Hace unos años, cuando estudiaba en la universidad, mis vecinos eran tres chicos de mi edad. Con el tiempo, nos volvimos muy amigos. Un día, la hermana de uno de ellos, llamada Lucía, decidió jugar a la ouija con unas amigas y, según contaron, invocaron a un niño al que, para esta historia, llamaremos Javier.
El niño les explicó que iba camino al cielo, pero al escuchar su llamada, prefirió quedarse. Intentaron convencerlo en varias ocasiones de que siguiera su camino, pero él siempre se negaba. Al principio, solo escuchábamos los relatos de Lucía y sus amigas sobre sus supuestas experiencias con Javier.
Nadie más había visto u oído nada, así que nos costaba creerlas. Sin embargo, mis amigos tenían una costumbre peculiar. Cada vez que llegaba un invitado, le pedían a Javier que no lo asustara. Prometían que, cuando la visita se fuera, jugarían con él. Era como un pequeño ritual que repetían sin falta.
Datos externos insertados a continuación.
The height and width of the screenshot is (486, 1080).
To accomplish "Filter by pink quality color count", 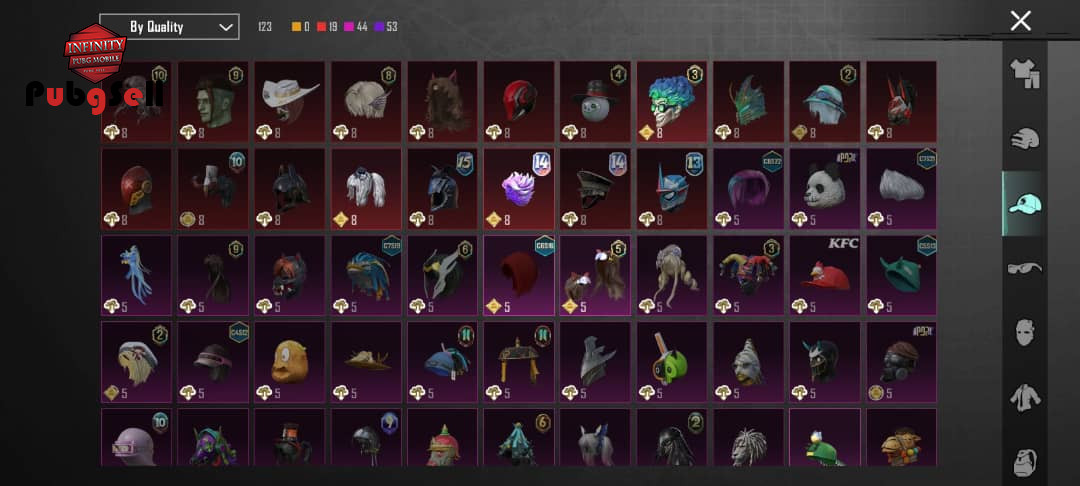I will 357,27.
Una tarde, estábamos los cuatro charlando en el salón, sería alrededor de las cinco, cuando una pelota empezó a rodar lentamente por el pasillo hasta detenerse frente a los pies de uno de ellos. Yo lo vi, pero fingí no darme cuenta. Preferí pensar que sería una corriente de aire o, al menos, eso me convencí para no asustarme. Mi amigo recogió la pelota con una sonrisa y la lanzó con suavidad de vuelta al pasillo.
Pasaron unos veinte minutos, y la pelota volvió a rodar… otra vez, hasta sus pies. Esta vez yo había estado mirando el pasillo fijamente, queriendo asegurarme de que no hubiera nadie tirándola.